- Church: Roman Catholic Church
- Diocese: Utica
- Installed: 5 May 1518
- Term ended: 1531

Orders
- Consecration: by Pope Leo X

Personal details
- Born: 1495 Nsundi
- Died: 1531 (aged 35/36) Kingdom of Kongo
- Parents: Afonso I
- Occupation: Governor of Mpangu
- Alma mater: University of Coimbra

= Henrique of Kongo (bishop) =

Henrique (born Henrique Kinu a Mvemba; 1495 - 1531) was a Kongolese Catholic prelate, a prince of Kongo and a son of Afonso I. He became a Catholic priest shortly after the Christianization of the kingdom and dedicated his life to the catechism of the Kongolese, being appointed in 1518 titular bishop of Utica, in present-day Tunisia. He was the first Central African bishop in history.

==History==

According to the work of Filippo Pigafetta, The Kingdom of the Kongo and the Surrounding Regions (1591); written from the notes of Duarte Lopes, Henrique was born in Nsundi in 1495, being the son of Afonso I who was acclaimed King of the Kongo in 1509. Shortly afterwards the king sent many of his children and other nobles to study in Coimbra, Portugal to aid him in modernizing the kingdom.
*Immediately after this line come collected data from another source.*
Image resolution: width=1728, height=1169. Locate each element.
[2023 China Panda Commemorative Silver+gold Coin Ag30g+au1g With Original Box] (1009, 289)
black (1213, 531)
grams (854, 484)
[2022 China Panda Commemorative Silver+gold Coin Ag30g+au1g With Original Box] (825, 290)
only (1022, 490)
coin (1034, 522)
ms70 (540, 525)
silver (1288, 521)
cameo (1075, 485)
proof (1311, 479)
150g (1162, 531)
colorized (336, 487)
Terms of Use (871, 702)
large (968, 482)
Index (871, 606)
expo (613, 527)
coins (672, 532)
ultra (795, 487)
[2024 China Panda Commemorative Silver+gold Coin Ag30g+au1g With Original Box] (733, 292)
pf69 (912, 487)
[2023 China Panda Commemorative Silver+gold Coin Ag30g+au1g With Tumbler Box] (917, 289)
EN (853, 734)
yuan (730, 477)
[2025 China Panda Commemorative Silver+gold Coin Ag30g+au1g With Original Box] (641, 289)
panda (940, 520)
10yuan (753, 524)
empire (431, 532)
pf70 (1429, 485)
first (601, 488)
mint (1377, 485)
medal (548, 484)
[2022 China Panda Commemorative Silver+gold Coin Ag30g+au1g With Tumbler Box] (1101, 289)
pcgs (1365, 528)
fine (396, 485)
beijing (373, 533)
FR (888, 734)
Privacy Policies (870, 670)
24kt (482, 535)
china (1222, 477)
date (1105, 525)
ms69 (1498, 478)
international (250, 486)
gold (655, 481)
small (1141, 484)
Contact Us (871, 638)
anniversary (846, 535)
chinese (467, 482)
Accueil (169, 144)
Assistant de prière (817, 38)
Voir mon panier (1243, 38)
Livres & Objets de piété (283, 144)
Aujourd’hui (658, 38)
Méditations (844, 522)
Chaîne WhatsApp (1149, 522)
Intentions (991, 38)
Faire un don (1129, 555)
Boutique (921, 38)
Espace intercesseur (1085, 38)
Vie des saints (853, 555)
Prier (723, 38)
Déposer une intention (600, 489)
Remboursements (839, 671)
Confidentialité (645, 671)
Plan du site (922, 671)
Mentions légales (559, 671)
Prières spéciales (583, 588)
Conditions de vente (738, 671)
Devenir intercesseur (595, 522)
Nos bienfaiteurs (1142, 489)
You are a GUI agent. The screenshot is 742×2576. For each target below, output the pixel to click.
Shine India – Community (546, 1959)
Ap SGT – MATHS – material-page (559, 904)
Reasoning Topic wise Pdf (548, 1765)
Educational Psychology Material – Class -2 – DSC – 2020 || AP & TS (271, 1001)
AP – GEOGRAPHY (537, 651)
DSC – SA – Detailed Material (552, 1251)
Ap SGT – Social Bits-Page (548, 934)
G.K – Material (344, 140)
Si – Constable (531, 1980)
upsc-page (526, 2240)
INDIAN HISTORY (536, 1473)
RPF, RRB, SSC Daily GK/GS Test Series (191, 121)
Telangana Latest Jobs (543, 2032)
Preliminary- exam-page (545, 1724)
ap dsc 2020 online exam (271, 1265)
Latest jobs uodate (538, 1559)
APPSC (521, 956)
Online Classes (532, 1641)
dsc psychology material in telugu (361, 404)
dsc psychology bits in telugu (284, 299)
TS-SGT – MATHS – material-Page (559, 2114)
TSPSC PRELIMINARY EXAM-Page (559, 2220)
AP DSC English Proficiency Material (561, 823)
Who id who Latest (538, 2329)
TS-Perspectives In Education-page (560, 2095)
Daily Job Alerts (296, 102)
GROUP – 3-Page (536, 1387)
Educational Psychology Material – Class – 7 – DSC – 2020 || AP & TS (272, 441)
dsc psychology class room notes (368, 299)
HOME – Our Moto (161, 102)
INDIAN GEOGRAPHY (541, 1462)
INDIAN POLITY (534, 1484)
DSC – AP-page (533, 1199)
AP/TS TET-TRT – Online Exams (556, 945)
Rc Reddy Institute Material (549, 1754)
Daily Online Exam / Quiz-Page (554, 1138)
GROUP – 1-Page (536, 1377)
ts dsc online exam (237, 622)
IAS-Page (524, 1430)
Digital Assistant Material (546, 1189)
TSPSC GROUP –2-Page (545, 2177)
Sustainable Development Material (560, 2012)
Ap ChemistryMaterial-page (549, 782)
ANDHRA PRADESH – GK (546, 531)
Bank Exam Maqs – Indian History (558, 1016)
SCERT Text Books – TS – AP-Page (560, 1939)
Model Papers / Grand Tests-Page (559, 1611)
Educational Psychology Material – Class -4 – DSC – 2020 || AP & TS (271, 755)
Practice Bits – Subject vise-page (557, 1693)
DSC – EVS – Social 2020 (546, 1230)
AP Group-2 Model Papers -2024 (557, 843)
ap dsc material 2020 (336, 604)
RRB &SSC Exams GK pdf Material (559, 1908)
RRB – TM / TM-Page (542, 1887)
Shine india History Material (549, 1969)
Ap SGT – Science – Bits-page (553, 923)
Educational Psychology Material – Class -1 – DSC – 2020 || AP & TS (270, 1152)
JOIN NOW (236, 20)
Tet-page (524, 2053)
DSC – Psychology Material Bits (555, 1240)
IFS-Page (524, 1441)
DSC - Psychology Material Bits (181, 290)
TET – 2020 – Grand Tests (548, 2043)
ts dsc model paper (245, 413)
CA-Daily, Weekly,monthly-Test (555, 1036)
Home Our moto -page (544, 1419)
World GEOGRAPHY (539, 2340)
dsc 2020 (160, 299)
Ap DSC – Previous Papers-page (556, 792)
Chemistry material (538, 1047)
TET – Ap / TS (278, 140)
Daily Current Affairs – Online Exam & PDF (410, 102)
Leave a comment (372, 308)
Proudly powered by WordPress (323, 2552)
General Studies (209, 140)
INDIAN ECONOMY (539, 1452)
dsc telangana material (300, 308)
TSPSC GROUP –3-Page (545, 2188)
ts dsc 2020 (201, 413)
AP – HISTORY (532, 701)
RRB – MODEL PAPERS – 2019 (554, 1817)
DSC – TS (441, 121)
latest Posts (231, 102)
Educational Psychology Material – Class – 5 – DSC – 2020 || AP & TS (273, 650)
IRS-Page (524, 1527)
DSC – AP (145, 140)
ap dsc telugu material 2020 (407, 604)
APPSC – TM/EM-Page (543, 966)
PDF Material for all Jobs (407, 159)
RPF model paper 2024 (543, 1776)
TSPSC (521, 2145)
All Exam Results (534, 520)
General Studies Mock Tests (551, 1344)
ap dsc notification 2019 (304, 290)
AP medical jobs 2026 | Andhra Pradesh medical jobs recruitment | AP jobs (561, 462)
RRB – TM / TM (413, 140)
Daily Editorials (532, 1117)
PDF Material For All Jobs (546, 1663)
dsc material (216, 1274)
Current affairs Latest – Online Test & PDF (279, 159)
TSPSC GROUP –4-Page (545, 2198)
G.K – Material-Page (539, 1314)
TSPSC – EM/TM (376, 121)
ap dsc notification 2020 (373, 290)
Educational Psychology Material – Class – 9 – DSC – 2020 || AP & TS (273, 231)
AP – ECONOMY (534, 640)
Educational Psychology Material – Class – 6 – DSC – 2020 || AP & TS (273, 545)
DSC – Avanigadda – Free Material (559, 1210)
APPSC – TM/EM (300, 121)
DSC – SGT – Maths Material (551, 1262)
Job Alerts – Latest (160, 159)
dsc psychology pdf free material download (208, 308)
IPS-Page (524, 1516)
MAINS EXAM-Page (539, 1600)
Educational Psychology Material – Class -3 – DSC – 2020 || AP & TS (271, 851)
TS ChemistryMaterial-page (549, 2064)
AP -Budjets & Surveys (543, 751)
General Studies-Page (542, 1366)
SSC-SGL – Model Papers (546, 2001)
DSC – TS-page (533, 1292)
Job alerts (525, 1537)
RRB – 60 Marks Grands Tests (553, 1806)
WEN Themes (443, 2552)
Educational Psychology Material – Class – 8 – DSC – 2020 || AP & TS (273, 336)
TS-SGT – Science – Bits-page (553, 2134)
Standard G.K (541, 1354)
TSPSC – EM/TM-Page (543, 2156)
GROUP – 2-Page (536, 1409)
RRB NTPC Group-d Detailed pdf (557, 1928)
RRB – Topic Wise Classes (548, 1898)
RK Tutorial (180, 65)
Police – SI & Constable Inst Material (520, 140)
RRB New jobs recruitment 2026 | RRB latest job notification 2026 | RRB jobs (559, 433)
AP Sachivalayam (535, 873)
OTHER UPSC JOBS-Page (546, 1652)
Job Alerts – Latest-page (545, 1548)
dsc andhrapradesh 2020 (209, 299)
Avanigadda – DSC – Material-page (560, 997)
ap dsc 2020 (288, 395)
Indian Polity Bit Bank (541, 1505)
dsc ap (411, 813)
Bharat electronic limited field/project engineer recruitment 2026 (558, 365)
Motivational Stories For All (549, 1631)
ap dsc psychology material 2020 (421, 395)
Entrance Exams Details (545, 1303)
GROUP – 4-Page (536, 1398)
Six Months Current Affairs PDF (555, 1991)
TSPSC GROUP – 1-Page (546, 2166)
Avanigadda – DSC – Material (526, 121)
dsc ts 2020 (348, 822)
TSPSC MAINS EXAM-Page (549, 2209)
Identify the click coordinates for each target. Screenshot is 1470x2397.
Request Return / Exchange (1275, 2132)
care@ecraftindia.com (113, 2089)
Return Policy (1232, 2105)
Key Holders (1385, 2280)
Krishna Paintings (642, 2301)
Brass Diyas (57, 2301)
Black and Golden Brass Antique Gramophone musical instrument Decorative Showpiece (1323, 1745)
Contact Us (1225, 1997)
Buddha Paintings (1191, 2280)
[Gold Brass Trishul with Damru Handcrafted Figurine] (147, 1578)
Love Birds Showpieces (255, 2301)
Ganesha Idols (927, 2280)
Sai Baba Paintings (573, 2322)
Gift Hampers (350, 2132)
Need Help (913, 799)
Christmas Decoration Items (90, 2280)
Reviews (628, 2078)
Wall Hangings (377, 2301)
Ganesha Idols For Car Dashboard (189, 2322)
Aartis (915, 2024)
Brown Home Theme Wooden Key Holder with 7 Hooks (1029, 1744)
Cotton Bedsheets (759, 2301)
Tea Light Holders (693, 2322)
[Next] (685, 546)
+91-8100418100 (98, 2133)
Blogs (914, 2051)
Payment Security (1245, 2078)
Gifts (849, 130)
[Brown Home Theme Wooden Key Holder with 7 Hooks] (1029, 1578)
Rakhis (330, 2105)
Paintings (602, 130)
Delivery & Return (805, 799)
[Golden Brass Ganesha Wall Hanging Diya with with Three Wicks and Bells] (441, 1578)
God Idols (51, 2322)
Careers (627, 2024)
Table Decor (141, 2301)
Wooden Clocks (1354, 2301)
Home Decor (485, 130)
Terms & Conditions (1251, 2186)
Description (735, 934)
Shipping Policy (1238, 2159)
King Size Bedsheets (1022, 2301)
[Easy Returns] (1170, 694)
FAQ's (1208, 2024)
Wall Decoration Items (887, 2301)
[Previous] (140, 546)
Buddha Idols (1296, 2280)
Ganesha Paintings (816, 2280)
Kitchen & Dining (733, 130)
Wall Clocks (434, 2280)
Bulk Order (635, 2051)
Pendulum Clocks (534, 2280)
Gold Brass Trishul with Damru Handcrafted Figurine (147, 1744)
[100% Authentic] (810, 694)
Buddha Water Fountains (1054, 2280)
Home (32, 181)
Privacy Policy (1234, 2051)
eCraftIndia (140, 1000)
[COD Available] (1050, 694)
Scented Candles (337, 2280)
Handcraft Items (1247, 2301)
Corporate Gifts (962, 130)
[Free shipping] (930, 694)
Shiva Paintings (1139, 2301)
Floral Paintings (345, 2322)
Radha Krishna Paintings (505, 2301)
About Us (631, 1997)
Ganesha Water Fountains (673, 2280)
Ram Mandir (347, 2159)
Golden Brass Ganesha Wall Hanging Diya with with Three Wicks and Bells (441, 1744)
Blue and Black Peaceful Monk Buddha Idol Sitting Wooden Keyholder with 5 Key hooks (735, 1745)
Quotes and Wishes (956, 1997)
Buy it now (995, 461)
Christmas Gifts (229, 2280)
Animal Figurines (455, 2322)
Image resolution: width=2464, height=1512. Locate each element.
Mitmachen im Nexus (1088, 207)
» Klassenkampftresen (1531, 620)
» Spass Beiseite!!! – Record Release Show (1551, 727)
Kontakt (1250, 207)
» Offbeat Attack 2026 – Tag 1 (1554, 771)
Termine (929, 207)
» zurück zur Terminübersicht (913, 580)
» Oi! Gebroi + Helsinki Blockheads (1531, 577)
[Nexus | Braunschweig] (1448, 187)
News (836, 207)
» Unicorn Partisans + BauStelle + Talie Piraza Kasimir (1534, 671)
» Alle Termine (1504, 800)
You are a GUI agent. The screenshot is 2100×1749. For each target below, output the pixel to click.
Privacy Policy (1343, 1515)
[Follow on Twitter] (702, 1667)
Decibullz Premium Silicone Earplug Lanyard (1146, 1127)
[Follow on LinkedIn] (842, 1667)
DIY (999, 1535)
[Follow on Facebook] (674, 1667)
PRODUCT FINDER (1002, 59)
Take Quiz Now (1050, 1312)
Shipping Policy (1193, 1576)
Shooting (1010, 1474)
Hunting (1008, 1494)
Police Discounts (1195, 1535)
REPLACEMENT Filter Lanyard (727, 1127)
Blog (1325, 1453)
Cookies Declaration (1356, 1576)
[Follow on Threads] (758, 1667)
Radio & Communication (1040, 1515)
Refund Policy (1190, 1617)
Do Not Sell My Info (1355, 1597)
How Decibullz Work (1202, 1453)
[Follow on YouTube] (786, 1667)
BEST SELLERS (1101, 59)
Among those sent included his own son Henrique, who was sponsored by the king Dom Manuel I, himself.

On May 5, 1518, at the age of 24, the prince was elevated by Pope Leo X in Rome as Bishop of Utica, in present-day Tunisia, thus Henrique of Kongo was the first known bishop from central Africa in history. (Of course, the first black African bishops date from ancient Nubia and Axum during the first centuries of Christianity.) However, he never received the bishopric since it was only titular, as Tunisia at the time was dominated by Muslims.

In 1521 he returned to Kongo and was appointed governor of Mpangu, a province of the Kingdom. He would continue to serve in the Christianization of the kingdom until his death 10 years later.